Bitcoin isn’t ‘digital gold’

The correlation with stocks is at its highest levels in months, increasing in recent weeks amid global geopolitical tensions and economic uncertainty. On the other hand, gold prices have soared recently as investors flee into safe-haven assets. 

B2C2 trader Chris Dick says it’s the high correlation with stocks that’s behind Bitcoin (BTC)’s rout as gold steadily gains.

 “This correlation shows that bitcoin is firmly behaving like a risk asset at the moment — not the safe haven it was touted to be a few years ago,” he told CNBC.

To put that into perspective, BTC and stocks have tumbled massively year-to-date. This week, BTC/USD fell below $37k as the S&P 500 sank into a correction. When stocks rise, Bitcoin rises or vice versa. Meanwhile, gold has remained largely uncorrelated and hit a 52-week high near $1,920 per ounce as global markets tumbled.

But while BTC is not behaving like the “store of value” that it’s meant to be, B2C2’s Dick says it is down to Bitcoin’s adoption cycle. He suggests that the  “digital gold” tag doesn’t apply now, but that doesn’t mean it definitely won’t happen.

According to him, the entry of investors into crypto from traditional asset classes has a lot to do with the correlation with stocks. Yet, he argues, that relationship can break “at any time given the different fundamentals for each market.”

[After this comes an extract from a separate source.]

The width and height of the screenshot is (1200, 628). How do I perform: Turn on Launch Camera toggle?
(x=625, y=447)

Vijay Ayyar, a senior executive at London-based crypto exchange Luno appears to agree. He notes that “Bitcoin is still early in its maturity curve to be firmly placed in the category of ‘digital gold’.”

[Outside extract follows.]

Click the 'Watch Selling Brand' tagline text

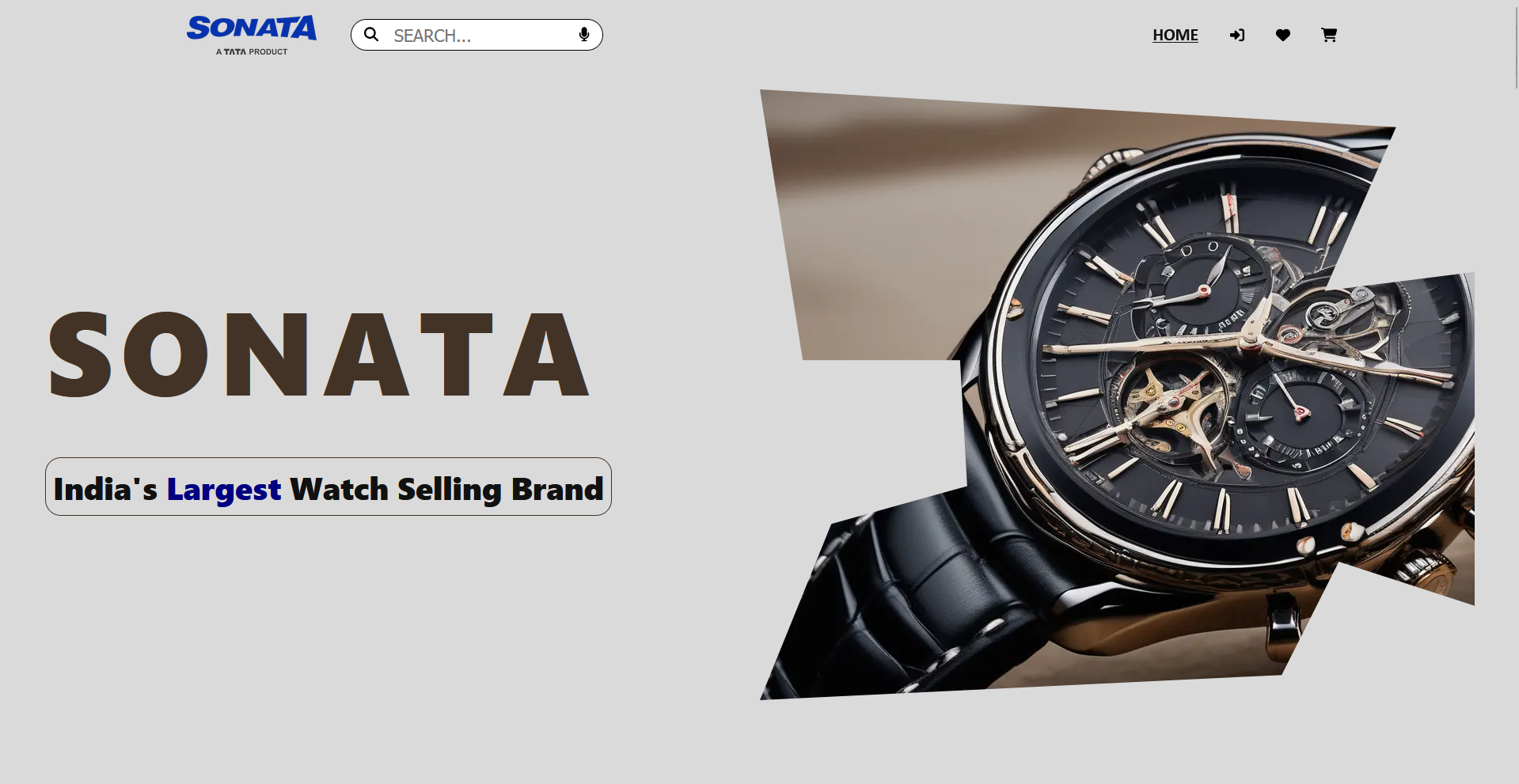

So, Bitcoin is currently not acting like “digital gold” but does it have the fundamentals likely to see it become one?

Ayyar thinks that this is most likely the case. Widespread adoption, he said, can help Bitcoin become the store of value that gold currently is. According to him, Bitcoin’s limited supply and independence from any nation-state control as key.

These sentiments mirror those of most Bitcoin holders: the long-term outlook of BTC is fundamentally strong.